Unfortunately, in accordance with the FTS monitoring, one of Russia's regions, Ingushetia, has not adopted a regulatory act on markups. We have appealed to the republic's leadership and the relevant department more than once [to comply with our requests], but so far in vain.

We don't know yet how these markups will operate in the regions because this is the first time we have undertaken such a challenging task. In fact, we plan to join forces with the FTS in April to monitor the operation of this new system in all Russian regions.

We have instructed the regions, which are to submit their reports on April 10, to post rules for pricing and the prices from the list of essential medicines sold in each respective region on the Internet and to make this information available in drugstores.

We have developed a special programme, which is quite simple, and posted in on the Internet. It is the same for all regions. Any region can use it to inform their people.

However, as we have recently said during a meeting with Mr Sobyanin (Sergei Sobyanin, Chief of the Government's Executive Office), we will not have any federal bodies in the regions with the power to control prices and markups until September 1, when the law on the marketing of medicines comes into force. We can only monitor prices; nothing else. We discussed with Mr Sobyanin the possibility of granting an authorised agency, the Federal Tariff Service, the power to control producer prices and markups until the law comes into force. We would like to ask you to take this decision, if this is possible.

And lastly, some market analysts forecast a rise in medicine prices and are adding fuel to the fire in the market segment of medicines with unregulated prices that are not on the essential drugs list. We are doing our best to prevent this, to continue to control this segment. However, I would like to take this opportunity to tell all market participants that such expert opinions are just that - an opinion.

Vladimir Putin: First, every region must submit a report on what has been done to prepare for this stage in the process. These reports can be sent via fax or the Internet. We need to know how they will determine markups, what information will be displayed and where, how they will regulate prices, how they will keep people informed, and what it all will look like. This is the first point I'd make.

Second, please prepare a draft resolution empowering the Federal Tariff Service to oversee the situation. Do this without delay, please.

Incidentally, how is the treatment going for the injured in Moscow hospitals?

Tatyana Golikova: As you know, 36 people were killed immediately in the terrorist attacks, and three more died in hospitals. This number remains unchanged. A total of 19 people were treated outpatient, and 82 people are being treated in hospitals. As we've said, some people are discharged from hospitals and some come to get medical help. They come by themselves or are taken to the hospital by ambulance.

As for the logistics, I would like to repeat that Moscow clinics and federal clinics, where the victims of the tragedy are being treated, have enough drugs, supplies and blood products. We welcome voluntary blood donations, but we can manage without them in this situation. The blood donated now will be used in the future since it will have to be quarantined for up to six months.
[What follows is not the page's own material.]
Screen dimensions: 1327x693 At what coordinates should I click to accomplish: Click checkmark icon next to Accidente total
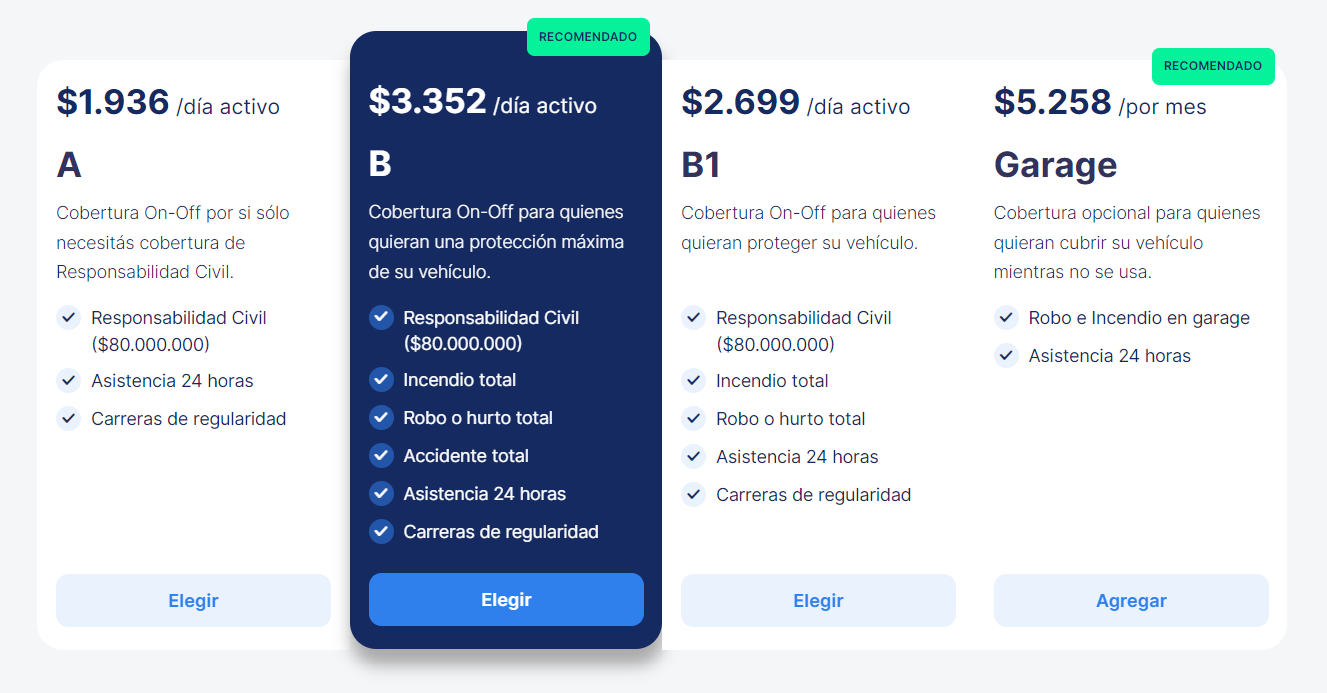coord(381,456)
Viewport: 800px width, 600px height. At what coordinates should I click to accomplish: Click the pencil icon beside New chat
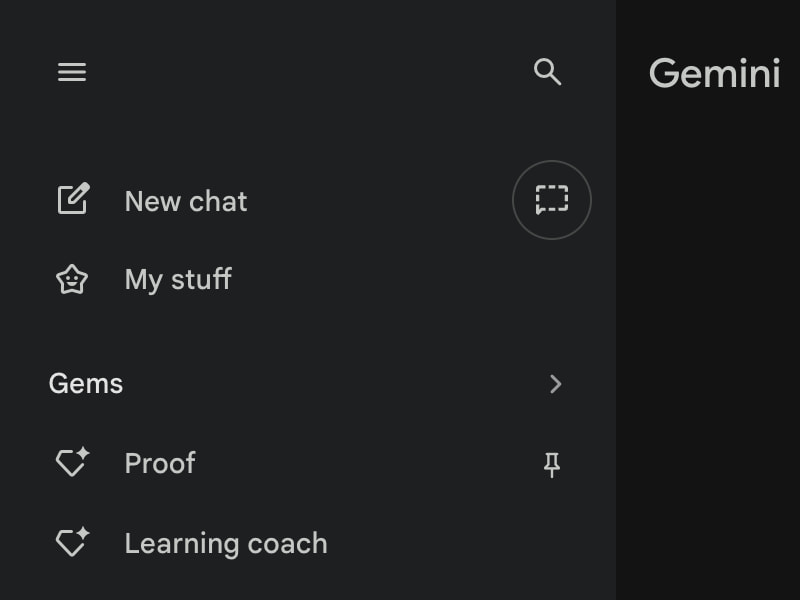[73, 199]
Regarding today's events, we have been in contact with the government of Dagestan. They didn't make any requests to transfer victims of this terrorist attack to Moscow hospitals. We are considering sending our medical workers to that region to provide expert assistance. We are in touch with the government of Dagestan and will keep you updated on our efforts.

And I also have a request. We provided federal funds to Russian regions for emergencies. We will check to see if any of this money is left, and, if so, I request that you authorise that it be used now for these recent emergencies.

Vladimir Putin: Clearly these funds must be used now. If they are not enough, we will provide more.